• [PROBLEM TO SOLVE]: Every line of the listing should be retyped exactly, but none of the pictures should be.

• [RECORDS SHOWN]:
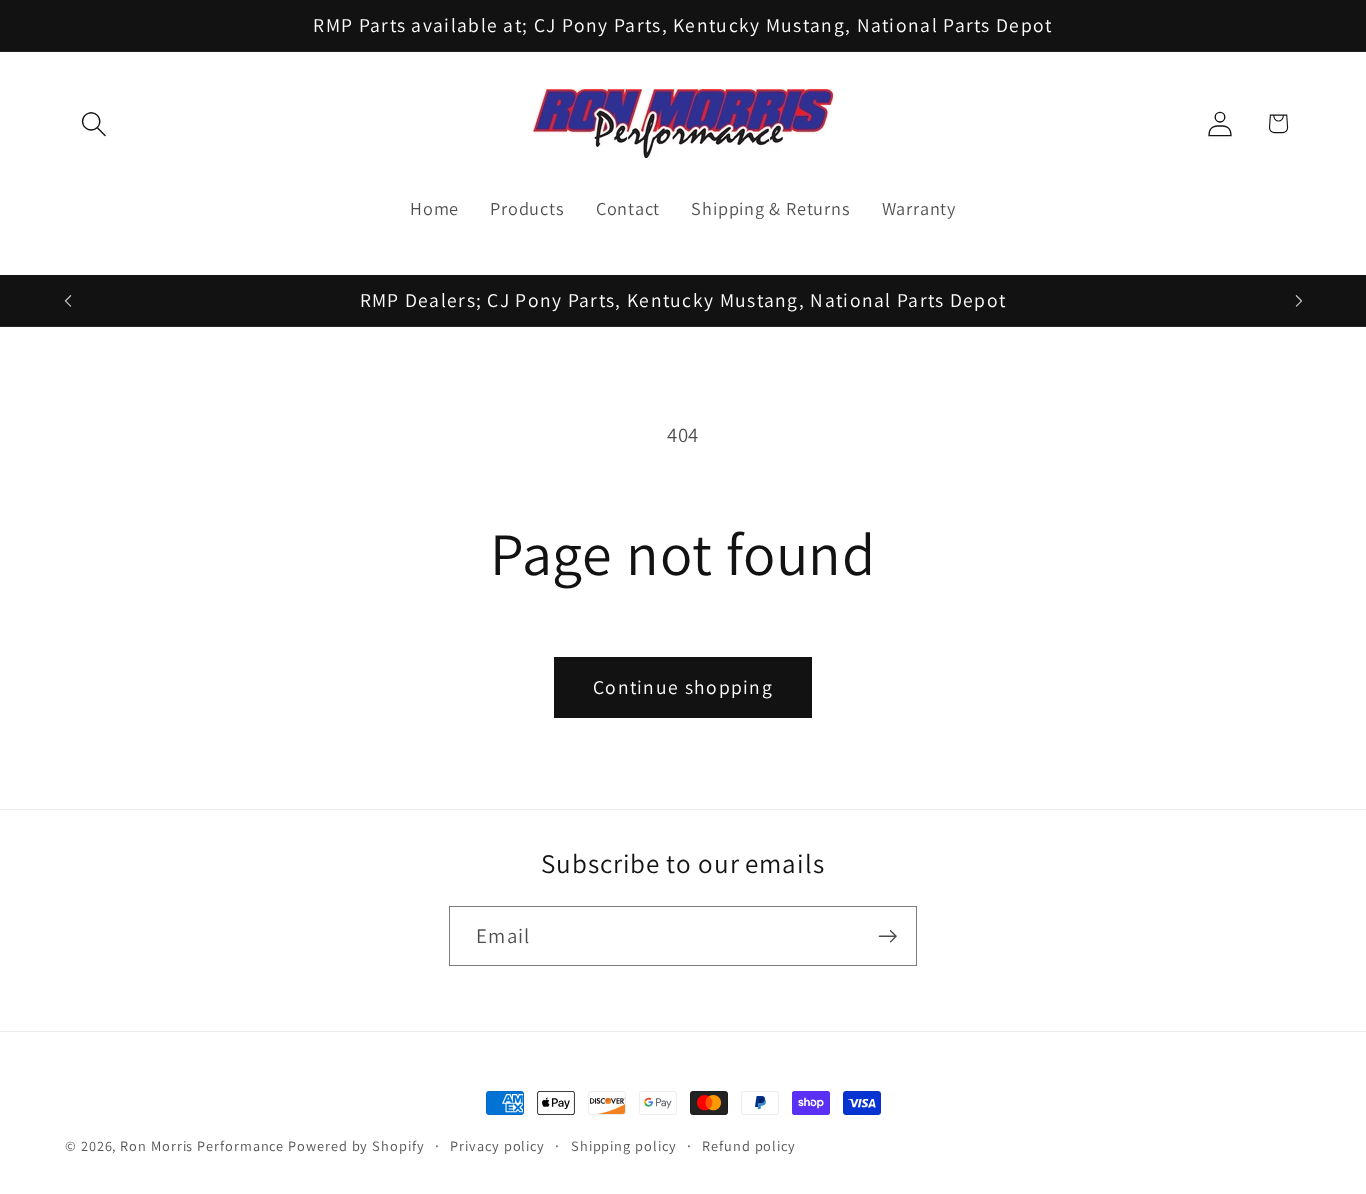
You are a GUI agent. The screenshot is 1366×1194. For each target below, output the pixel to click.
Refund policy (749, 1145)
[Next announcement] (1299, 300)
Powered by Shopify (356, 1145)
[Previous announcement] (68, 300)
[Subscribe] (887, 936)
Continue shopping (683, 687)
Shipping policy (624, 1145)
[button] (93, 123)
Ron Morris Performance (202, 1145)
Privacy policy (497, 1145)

• [ANSWER SECTION]:
You are a GUI agent. The screenshot is 1366×1194. For each target below, output the pixel to click.
Refund policy (749, 1145)
[Next announcement] (1299, 300)
Powered by Shopify (356, 1145)
[Previous announcement] (68, 300)
[Subscribe] (887, 936)
Continue shopping (683, 687)
Shipping policy (624, 1145)
[button] (93, 123)
Ron Morris Performance (202, 1145)
Privacy policy (497, 1145)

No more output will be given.